KUNINGAN — Teka-teki mengenai karut-marut pencairan tunjangan anggota DPRD Kabupaten Kuningan untuk periode Januari 2026 akhirnya menemui titik terang yang cukup kontroversial. Kepala Badan Pengelolaan Keuangan dan Aset Daerah (BPKAD) Kabupaten Kuningan H. Deden Kurniawan Sopandi secara terbuka membedah mekanisme “dapur” keuangan daerah, yang secara tersirat melempar tanggung jawab penuh atas kebenaran material anggaran tersebut ke pundak Sekretariat DPRD selaku Pengguna Anggaran (PA).

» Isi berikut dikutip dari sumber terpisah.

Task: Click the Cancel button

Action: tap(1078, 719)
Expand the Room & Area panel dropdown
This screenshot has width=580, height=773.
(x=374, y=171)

Langkah ini seolah menjadi barikade hukum bagi BPKAD di tengah sorotan publik mengenai sah atau tidaknya pencairan tunjangan tersebut sebelum Peraturan Bupati (Perbup) terbaru dipayungkan. BPKAD menegaskan bahwa posisi mereka dalam alur pencairan anggaran hanyalah sebagai “kasir” yang mengeksekusi Surat Perintah Membayar (SPM) yang diajukan oleh dinas atau instansi terkait.
Benteng Permendagri 77
Dalam penjelasannya, Deden bersandar kuat pada Lampiran Permendagri Nomor 77 Tahun 2020 tentang Pedoman Teknis Pengelolaan Keuangan Daerah. Aturan ini menyebutkan secara eksplisit bahwa Pejabat Pengguna Anggaran memiliki otoritas mutlak mulai dari perencanaan, penyerapan, hingga pertanggungjawaban. Artinya, apa yang tercantum dalam Rencana Kerja Anggaran (RKA) dan Dokumen Pelaksanaan Anggaran (DPA), termasuk tunjangan DPRD yang rekeningnya melekat bersama gaji adalah wilayah kedaulatan Sekretariat Dewan (Sekwan).
“Kami hanya menerima SPM. Secara substansi, Pengguna Anggaran-lah yang bertanggung jawab atas anggaran yang diserap,” Jelas Deden, Senin (30/3/2026).
Penegasan tersebut mengacu pada poin bahwa Kuasa Bendahara Umum Daerah (BUD) tidak memiliki kewajiban untuk memverifikasi dokumen secara substansial, seperti halnya mereka tidak memverifikasi satu per satu SK ribuan ASN atau kontrak pihak ketiga.
Logikanya sederhana namun fatal secara hukum, BPKAD tidak akan meneliti apakah seorang anggota dewan layak menerima tunjangan tertentu secara material. Deden mengaku hanya menguji kelengkapan administratif berupa Surat Pernyataan Tanggung Jawab Mutlak (SPTJM). Jika di kemudian hari ditemukan permasalahan material, maka “bola panas” itu sepenuhnya menjadi beban Pengguna Anggaran yang menandatangani berkas tersebut.